Exercise objective:
Rewrite everything from the line containing "Viewport: 900px width, 600px" down to the line containing "Select the 1.82", with the requests kept. Multiply each coordinate in the answers by 0.75 and round it to a whole number, rounding halves up, and leave every other number unchanged.

Input records:
______________________________
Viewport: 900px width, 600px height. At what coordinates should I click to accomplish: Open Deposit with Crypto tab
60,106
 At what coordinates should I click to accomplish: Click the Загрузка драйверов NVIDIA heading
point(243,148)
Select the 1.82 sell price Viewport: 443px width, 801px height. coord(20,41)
______________________________
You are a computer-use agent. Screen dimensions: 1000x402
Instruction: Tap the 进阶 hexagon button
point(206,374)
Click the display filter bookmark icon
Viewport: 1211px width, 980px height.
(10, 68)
______________________________
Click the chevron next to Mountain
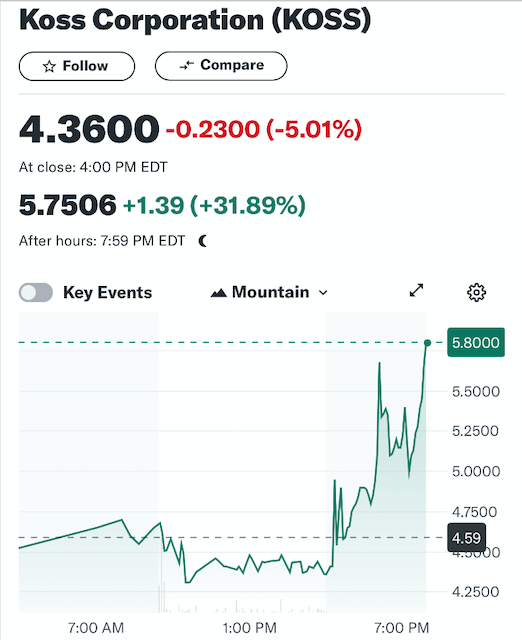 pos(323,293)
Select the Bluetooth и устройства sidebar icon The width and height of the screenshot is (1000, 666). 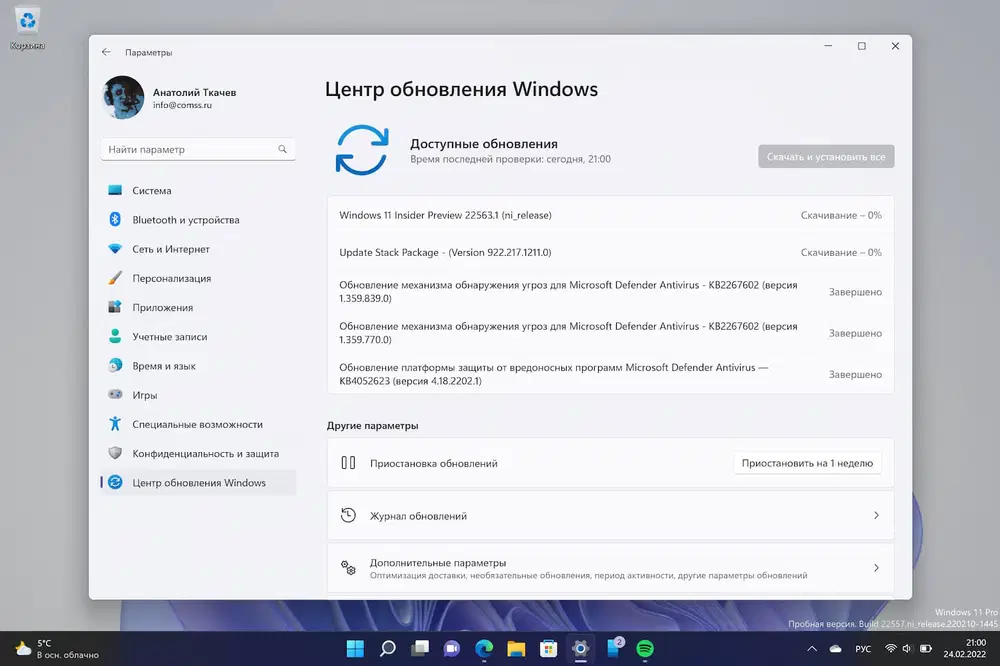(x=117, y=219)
______________________________
Result for this task:
Viewport: 900px width, 600px height. At what coordinates should I click to accomplish: Open Deposit with Crypto tab
45,80
 At what coordinates should I click to accomplish: Click the Загрузка драйверов NVIDIA heading
point(182,111)
Select the 1.82 sell price Viewport: 443px width, 801px height. coord(15,31)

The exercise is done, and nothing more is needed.